Dataset excerpts →
__________

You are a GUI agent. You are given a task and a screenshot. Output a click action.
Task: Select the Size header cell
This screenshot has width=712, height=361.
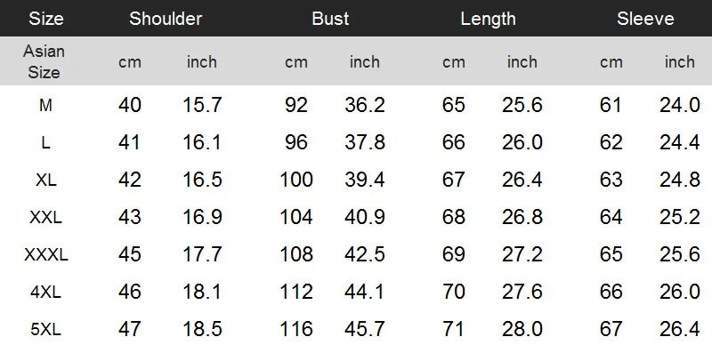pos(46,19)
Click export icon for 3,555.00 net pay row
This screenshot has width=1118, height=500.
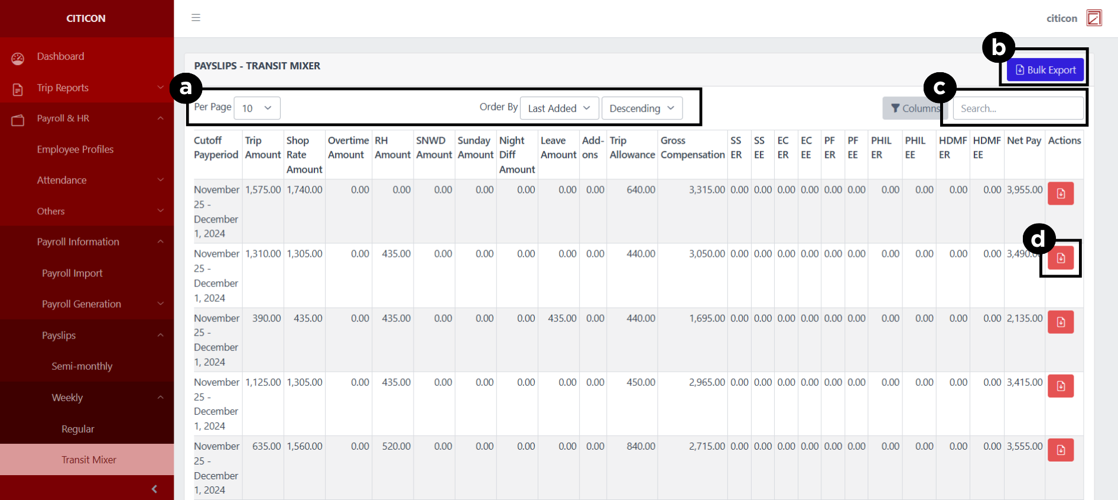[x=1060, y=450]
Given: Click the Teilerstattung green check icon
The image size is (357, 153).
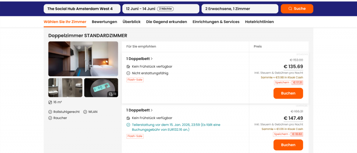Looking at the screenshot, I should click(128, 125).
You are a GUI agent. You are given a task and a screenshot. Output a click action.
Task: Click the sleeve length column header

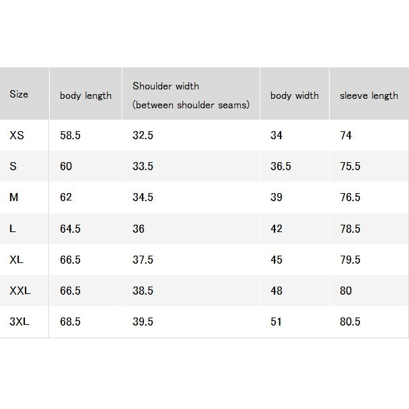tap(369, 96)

__________

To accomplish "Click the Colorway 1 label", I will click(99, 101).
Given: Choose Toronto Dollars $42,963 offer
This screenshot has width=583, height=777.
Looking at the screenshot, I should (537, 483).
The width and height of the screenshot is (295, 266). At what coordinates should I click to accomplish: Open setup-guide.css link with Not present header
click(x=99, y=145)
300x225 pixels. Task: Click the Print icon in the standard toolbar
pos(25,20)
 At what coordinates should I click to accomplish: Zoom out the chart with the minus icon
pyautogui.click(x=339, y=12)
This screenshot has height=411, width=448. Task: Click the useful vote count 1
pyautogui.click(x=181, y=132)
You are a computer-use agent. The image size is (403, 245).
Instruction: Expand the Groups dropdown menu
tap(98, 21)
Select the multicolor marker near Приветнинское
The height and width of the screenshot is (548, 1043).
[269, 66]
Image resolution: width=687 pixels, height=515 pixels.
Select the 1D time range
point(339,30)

__________

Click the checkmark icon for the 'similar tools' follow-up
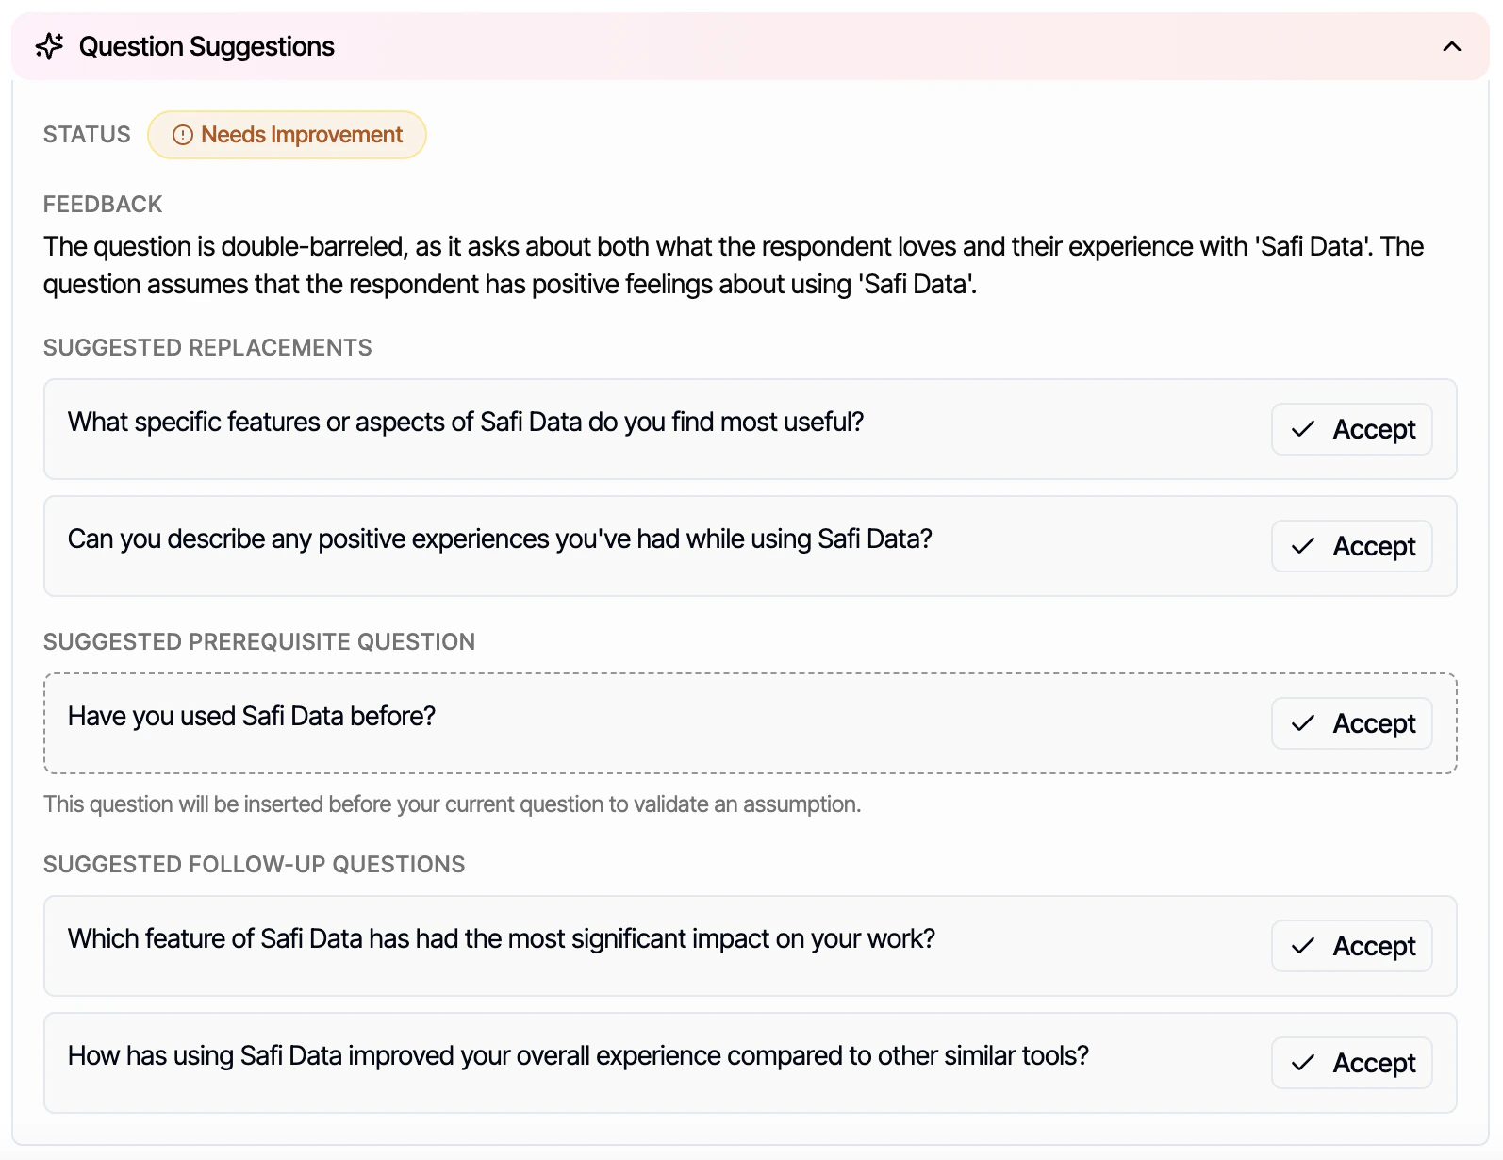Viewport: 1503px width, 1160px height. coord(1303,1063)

__________

What is being asked → Look above for the line with "At what coordinates should I click to accomplish: Zoom" and the line with "You are a computer-use". Retype those two lines and every line between them exactly, adding nothing.

Written response →
 At what coordinates should I click to accomplish: Zoom out the chart with the minus icon
pyautogui.click(x=339, y=12)
This screenshot has height=411, width=448. Task: Click the useful vote count 1
pyautogui.click(x=181, y=132)
You are a computer-use agent. The image size is (403, 245).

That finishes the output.